Kontroversi PP yang disahkan oleh Presiden pada bulan Pebruari lalu menambah permasalahan baru di negeri ini. Coba kita perhatikan pendapat presiden Susilo Bambang Yudhoyono : “PP No 2 Tahun 2008 tidak dimaksudkan untuk merusak hutan lindung. PP tersebut justru untuk meningkatkan kontribusi kepada negara dari 13 perusahaan tambang yang sudah berada di kawasan hutan lindung” (Kompas, 23/02/2008). Mensesneg Hatta Rajasa usai penanaman pohon di Tol Cipularang mengatakan bahwa “Kalau nggak ada PP, mereka tetap kerja di situ dan pemerintah nggak dapat apa-apa,” Minggu (24/2/2008). Menhut MS Kaban kepada wartawan di Bandara Polonia Medan, Jumat (14/3) malam mengatakan : “Ijin dari pemanfaatan hutan produksi dengan pemberlakuan PP itu bisa menambah penerimaan negara dari sektor non pajak diperkirakan Rp 600 miliar hingga Rp 1 Triliun,”.

Apa yang diungkapkan oleh presiden dan para pembantunya di atas, dapat ditarik benang merah bahwa pemerintah ingin meningkatkan kontribusi pendapatan negara dengan jalan melegalkan penyewaan hutan lindung melalui sebuah peraturan. Peraturan ini muncul karena dilatarbelakangi oleh banyaknya pertambangan/usaha-usaha di kawasan hutan dan negara tidak memperoleh apa-apa dari kegiatan tersebut, seperti yang diungkapkan oleh Mensesneg. Jadi, sesungguhnya permasalahannya adalah banyaknya kegiatan penambangan dan usaha-usaha produksi liar yang bersifat non-kehutanan di kawasan hutan.

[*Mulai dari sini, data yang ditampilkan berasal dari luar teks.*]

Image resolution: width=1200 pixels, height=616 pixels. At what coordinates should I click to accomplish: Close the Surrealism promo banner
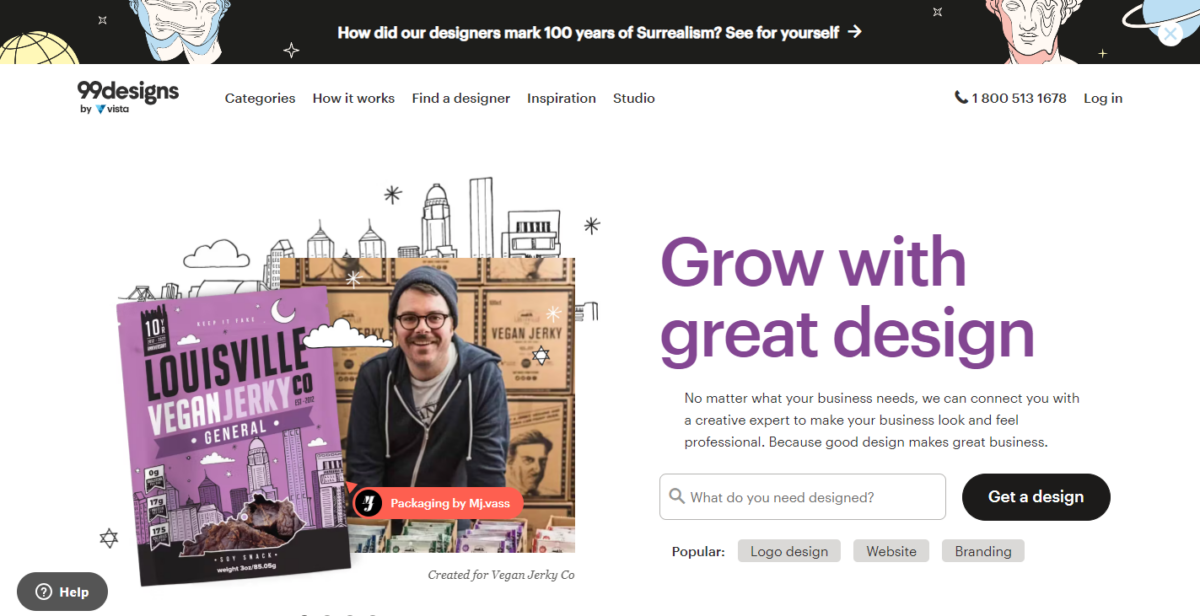(x=1171, y=33)
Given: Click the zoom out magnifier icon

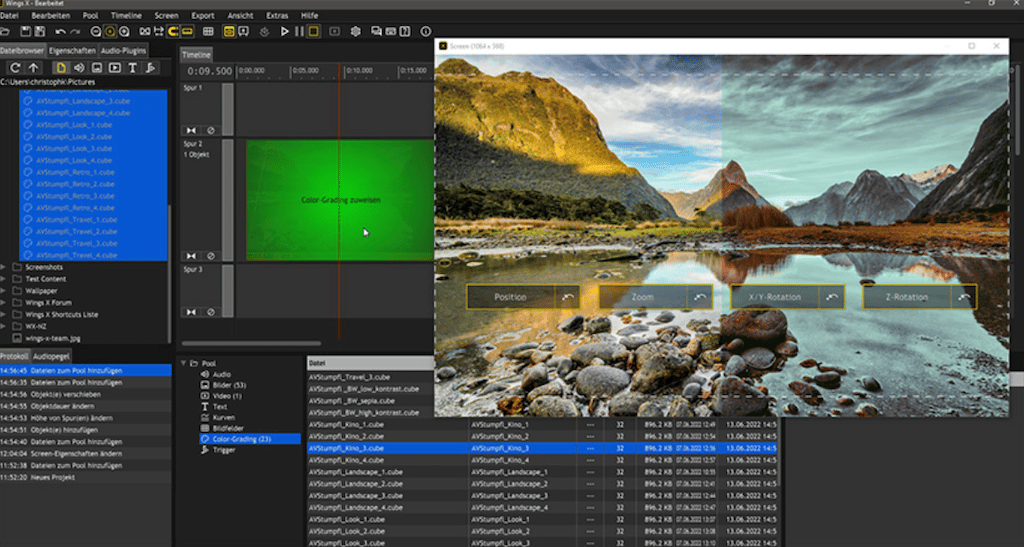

Mengapa hal itu bisa terjadi? Dimanakah peran negara selama ini dalam menjaga kawasan hutan? Apa yang telah dikerjakan aparat dan birokrasi pemerintah (baik daerah dan pusat) selama ini? Jika mengurusi dan memelihara kawasan hutan saja sudah tidak mampu, apalagi mengurusi rakyatnya. Solusi yang diberikan pemerintah dengan mengeluarkan PP ini sama sekali tidak tepat dan ngawur, itu sama artinya pemerintah telah menggadaikan lingkungan dan mengabaikan kepentingan rakyat.

Bencana yang menimpa masyarakat selama ini, nampaknya belum memberikan pelajaran bagi pemerintah. Banjir, tanah longsor, kekeringan, dan bencana lainnya yang terjadi setiap tahun merupakan akibat dari rusaknya kawasan hutan di negeri ini akibat keserakahan manusia.

Pemerintah seharusnya tegas dalam menindak kegiatan-kegiatan illegal logging, kegiatan-kegiatan illegal di kawasan hutan, selain itu pemerintah harus mengelola sumberdaya alam ini sebaik-baiknya untuk kesejahteraan dan keselamatan rakyat bukan sebaliknya (bencana yang diterima) atau bahkan hanya penerimaan negara yang bertambah Rp. 1 triliun dari penyewaan hutan lindung. Seandainya pemerintah memiliki kemauan yang tulus dan kuat untuk mensejahterakan rakyatnya dengan mengelola sumberdaya alam yang ada, tentu bukan hanya Rp. 1 triliun yang akan didapat, tetapi lebih dari pada itu.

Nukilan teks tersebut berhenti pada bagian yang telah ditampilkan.